--- DATASET RECORDS Enclosed Below ---

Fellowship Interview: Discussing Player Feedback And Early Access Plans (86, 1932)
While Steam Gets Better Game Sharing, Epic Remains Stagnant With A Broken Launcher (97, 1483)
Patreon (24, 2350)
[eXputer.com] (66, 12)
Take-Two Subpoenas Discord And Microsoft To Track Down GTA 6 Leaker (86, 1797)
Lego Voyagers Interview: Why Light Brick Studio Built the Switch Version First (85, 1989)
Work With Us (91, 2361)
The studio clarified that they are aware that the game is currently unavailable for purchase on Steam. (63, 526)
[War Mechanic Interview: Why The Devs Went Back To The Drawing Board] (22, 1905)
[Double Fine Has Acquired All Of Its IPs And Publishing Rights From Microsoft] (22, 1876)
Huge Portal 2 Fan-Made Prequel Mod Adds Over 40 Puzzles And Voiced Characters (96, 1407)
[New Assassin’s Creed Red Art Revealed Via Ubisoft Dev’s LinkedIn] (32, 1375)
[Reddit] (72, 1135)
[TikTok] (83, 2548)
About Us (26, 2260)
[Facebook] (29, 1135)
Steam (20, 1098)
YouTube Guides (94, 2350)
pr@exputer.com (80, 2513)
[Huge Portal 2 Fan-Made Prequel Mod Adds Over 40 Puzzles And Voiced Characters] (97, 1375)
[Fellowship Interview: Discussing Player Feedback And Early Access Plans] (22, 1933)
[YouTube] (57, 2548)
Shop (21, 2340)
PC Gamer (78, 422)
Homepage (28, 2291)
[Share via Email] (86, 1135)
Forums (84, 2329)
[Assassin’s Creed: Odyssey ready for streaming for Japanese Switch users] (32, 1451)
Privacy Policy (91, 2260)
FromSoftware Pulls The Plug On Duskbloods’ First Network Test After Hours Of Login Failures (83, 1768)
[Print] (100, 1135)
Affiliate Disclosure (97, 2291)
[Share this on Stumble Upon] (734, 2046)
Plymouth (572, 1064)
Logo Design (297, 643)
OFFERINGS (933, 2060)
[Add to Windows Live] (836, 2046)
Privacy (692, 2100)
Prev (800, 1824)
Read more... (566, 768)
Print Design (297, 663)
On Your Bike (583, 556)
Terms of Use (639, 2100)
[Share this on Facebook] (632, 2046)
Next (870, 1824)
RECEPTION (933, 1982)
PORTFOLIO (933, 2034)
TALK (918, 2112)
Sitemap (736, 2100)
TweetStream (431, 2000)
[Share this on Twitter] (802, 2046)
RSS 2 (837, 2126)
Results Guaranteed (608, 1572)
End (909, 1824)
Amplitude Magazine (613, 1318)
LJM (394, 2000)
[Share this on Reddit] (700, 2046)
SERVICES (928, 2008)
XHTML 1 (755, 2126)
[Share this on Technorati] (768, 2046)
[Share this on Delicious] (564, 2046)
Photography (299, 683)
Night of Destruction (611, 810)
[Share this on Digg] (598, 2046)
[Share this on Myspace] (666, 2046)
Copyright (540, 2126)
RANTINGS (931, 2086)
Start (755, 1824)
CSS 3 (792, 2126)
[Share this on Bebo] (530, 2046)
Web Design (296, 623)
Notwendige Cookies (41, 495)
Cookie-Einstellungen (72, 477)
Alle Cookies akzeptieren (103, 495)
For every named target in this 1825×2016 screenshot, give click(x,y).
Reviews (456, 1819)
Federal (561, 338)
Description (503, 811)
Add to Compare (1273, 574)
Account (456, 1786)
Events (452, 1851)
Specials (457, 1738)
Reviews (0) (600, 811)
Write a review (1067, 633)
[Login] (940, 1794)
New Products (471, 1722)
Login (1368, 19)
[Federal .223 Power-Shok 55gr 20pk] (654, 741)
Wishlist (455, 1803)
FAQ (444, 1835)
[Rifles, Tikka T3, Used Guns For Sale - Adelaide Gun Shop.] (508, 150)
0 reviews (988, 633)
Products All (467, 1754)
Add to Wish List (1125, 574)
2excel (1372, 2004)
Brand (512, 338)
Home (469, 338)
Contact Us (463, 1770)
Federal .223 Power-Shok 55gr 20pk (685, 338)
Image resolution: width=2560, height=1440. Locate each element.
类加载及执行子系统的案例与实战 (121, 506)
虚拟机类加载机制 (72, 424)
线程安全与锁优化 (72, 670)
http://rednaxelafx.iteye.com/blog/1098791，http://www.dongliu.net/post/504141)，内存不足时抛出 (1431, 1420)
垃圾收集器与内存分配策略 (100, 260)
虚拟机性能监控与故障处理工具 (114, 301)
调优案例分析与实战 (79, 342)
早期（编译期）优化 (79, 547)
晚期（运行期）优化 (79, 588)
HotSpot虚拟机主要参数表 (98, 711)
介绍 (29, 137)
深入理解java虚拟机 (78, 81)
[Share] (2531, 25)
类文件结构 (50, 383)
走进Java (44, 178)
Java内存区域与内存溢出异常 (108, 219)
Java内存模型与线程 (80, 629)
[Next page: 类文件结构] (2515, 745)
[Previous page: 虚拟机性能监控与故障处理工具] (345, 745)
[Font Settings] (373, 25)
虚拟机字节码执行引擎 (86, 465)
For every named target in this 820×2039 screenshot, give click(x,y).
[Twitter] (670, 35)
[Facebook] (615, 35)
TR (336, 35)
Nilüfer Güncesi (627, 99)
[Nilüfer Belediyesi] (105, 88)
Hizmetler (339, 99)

--- End of Enclosed DATASET RECORDS ---

Looking over the entries above, how many lines contain the string "target"? State the number and nothing else.

*TASK SOLUTION*
2